Netanyahu read out a letter at his weekly cabinet meeting which he said was written by relatives of dead soldiers.
"You have a mandate to fight. You do not have a mandate to stop in the middle," he quoted them as saying, responding: "We will fight to the end."
The toll is already almost twice as high as during a ground offensive in 2014, a reflection of how far it has pushed into the enclave and of Hamas' effective use of guerrilla tactics and an expanded arsenal.
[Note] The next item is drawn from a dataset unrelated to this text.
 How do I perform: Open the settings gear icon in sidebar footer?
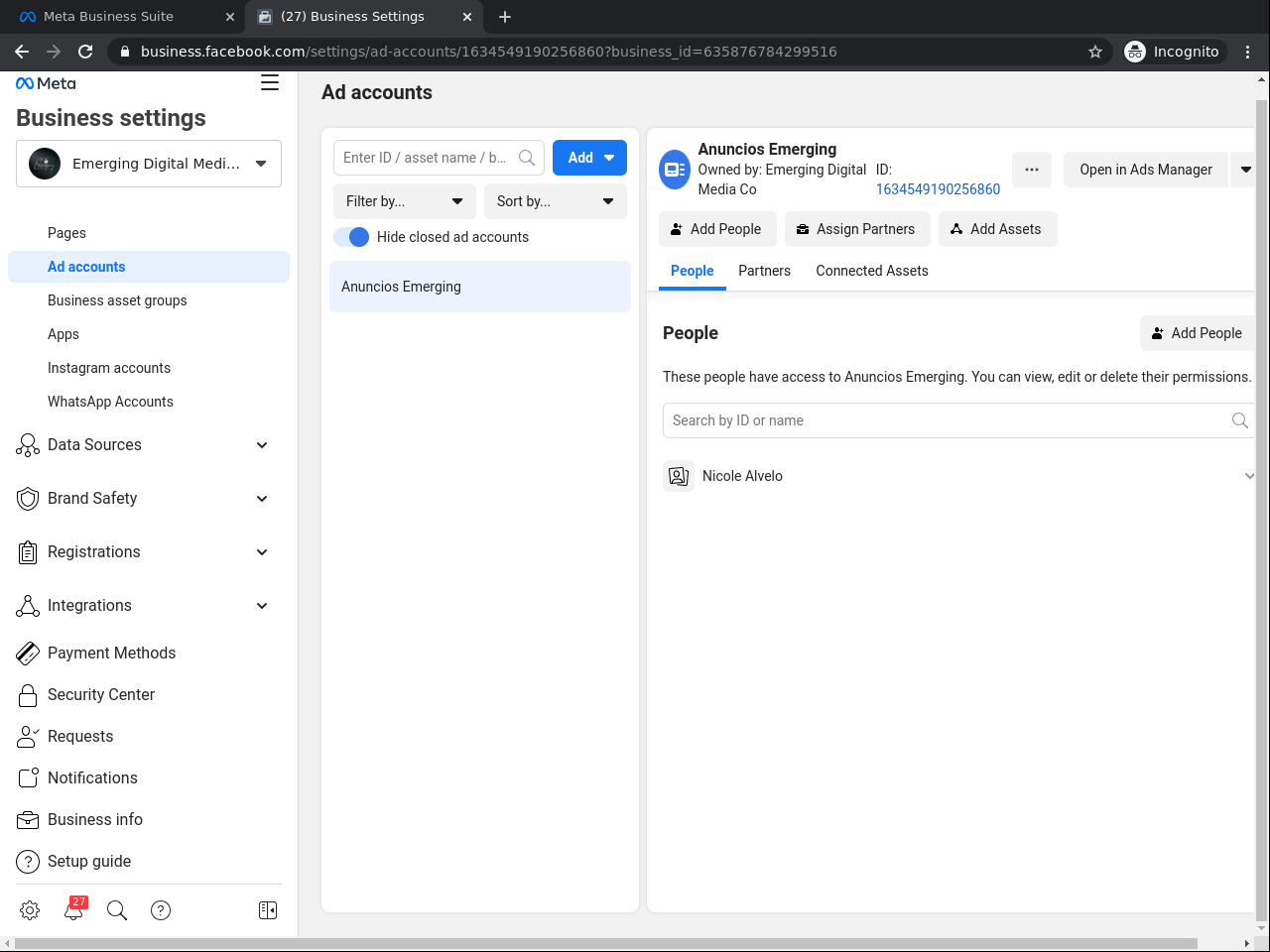coord(30,910)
The Israeli military said its troops had found weapons and a tunnel used by militants to attack troops in Shejaia, a suburb east of Gaza City in the north, and destroyed a weapons storage facility in the home of a Hamas operative.
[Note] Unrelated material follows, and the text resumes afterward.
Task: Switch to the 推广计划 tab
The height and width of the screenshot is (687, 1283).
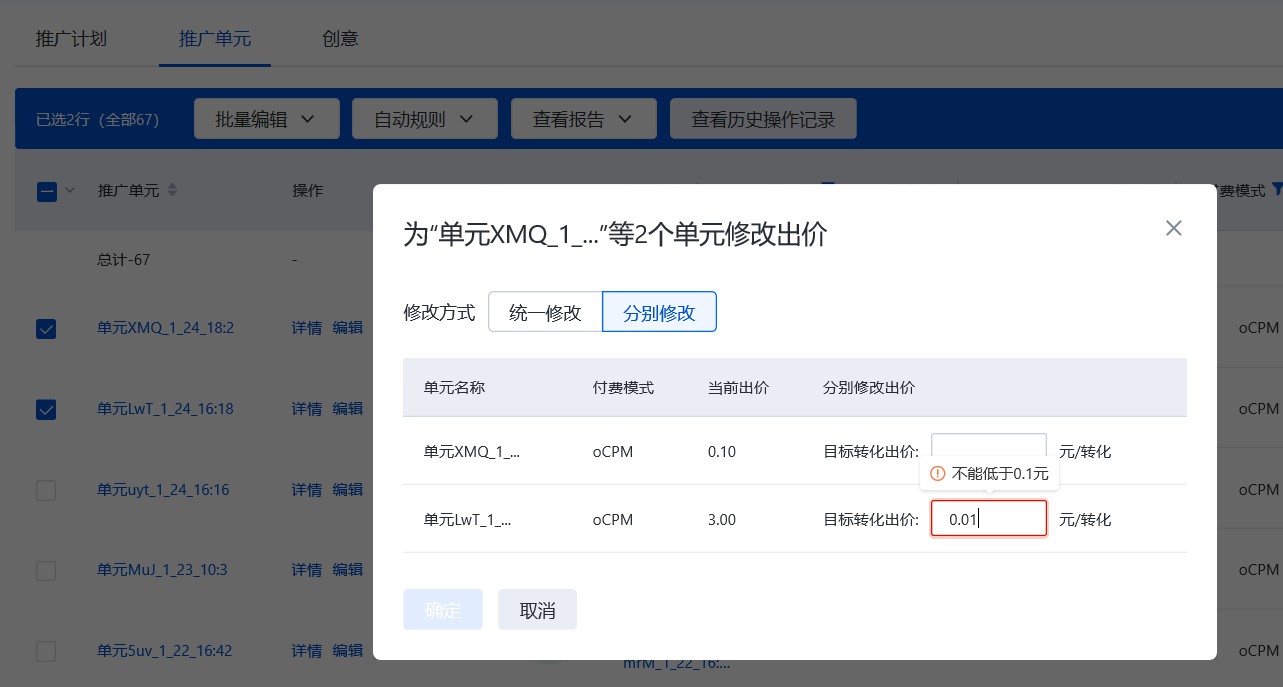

The armed wing of Hamas ally Islamic Jihad said its fighters targeted Israeli forces in northern Gaza City with mortar bombs, while residents said Israeli tanks shelled eastern villages in central Gaza, where fighting has intensified in recent days.
In Khan Younis in southern Gaza, residents reported hearing Israeli planes and tanks bombing and shelling and the sound of rocket-propelled grenades, apparently fired by Hamas fighters.
Medics said Israeli forces had shelled the courtyard of the city's Nasser hospital and surrounding areas, with a new air strike on a school there on Sunday morning.
The Israeli military said it had killed seven "terrorists" in an air strike on Khan Younis and found rocket manufacturing parts and three tunnel shafts near a school used as a shelter. It also said it had struck the local Hamas commander's office and gained control over the central Bani Suheila Square.
Israel says it goes to great lengths to avoid hitting civilians as it seeks to eliminate Hamas, which has run Gaza since 2006 and is sworn to Israel's destruction.
NETANYAHU VOWS TO FIGHT UNTIL VICTORY
Netanyahu said on Saturday the war in Gaza was existential and must be fought until victory, with the enclave demilitarised and under Israeli security control.
He sidestepped a question on the reported meeting in Europe between his spy chief David Barnea and Sheikh Mohammed bin Abdulrahman Al Thani.
The accidental killing of three hostages by Israeli forces has increased pressure on Netanyahu to secure the release of the others, but Hamas said it would not negotiate any exchange "unless the aggression against our people stops once and for all".
In the southern town of Rafah, people rushed to rescue families trapped under the rubble of a building that housed dozens of people, including some from the north who had followed Israeli army warnings to head south to avoid ground operations.
Mahmoud Jarbou', who lives nearby, said the sound of the explosion was "as powerful as an earthquake".
"We were sitting in the house when suddenly shrapnel fell on us and people were screaming and streaming out into the street."